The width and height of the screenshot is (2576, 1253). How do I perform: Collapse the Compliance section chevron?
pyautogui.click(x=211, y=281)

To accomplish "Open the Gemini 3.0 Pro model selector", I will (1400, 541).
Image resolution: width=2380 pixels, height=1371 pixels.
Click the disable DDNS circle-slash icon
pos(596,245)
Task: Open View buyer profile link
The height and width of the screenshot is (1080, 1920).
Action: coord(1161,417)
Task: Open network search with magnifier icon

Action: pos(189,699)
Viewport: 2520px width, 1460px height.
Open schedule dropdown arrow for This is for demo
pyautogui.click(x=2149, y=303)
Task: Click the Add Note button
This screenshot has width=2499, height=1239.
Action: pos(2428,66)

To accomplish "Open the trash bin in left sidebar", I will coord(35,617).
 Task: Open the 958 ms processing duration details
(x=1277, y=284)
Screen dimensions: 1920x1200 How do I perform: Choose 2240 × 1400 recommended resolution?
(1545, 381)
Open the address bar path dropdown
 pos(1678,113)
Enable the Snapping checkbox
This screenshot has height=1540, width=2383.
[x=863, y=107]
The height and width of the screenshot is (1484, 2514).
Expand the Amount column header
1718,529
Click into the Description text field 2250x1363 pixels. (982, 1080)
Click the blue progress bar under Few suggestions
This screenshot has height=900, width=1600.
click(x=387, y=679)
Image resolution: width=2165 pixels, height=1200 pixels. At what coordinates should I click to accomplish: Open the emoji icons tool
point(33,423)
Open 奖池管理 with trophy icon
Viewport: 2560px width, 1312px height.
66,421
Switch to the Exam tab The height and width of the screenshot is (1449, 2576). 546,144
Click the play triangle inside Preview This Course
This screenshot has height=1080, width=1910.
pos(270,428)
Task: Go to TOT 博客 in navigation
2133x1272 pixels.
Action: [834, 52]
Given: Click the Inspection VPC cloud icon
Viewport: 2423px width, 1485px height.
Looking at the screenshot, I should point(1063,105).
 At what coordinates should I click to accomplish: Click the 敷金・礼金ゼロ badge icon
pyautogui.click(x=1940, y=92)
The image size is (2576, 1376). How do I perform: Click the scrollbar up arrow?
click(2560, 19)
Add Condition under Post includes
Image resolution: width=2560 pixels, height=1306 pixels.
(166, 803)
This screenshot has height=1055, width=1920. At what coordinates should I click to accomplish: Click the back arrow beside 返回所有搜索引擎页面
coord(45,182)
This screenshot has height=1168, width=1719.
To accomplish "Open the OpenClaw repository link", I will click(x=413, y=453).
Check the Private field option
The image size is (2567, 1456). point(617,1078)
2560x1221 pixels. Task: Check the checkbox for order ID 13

** Exercise **
From the data, collect all lines where the string "will" appears.

** Written solution **
To accomplish "Open the Gemini 3.0 Pro model selector", I will (1400, 541).
To accomplish "Open the trash bin in left sidebar", I will coord(35,617).
To accomplish "Open the OpenClaw repository link", I will click(x=413, y=453).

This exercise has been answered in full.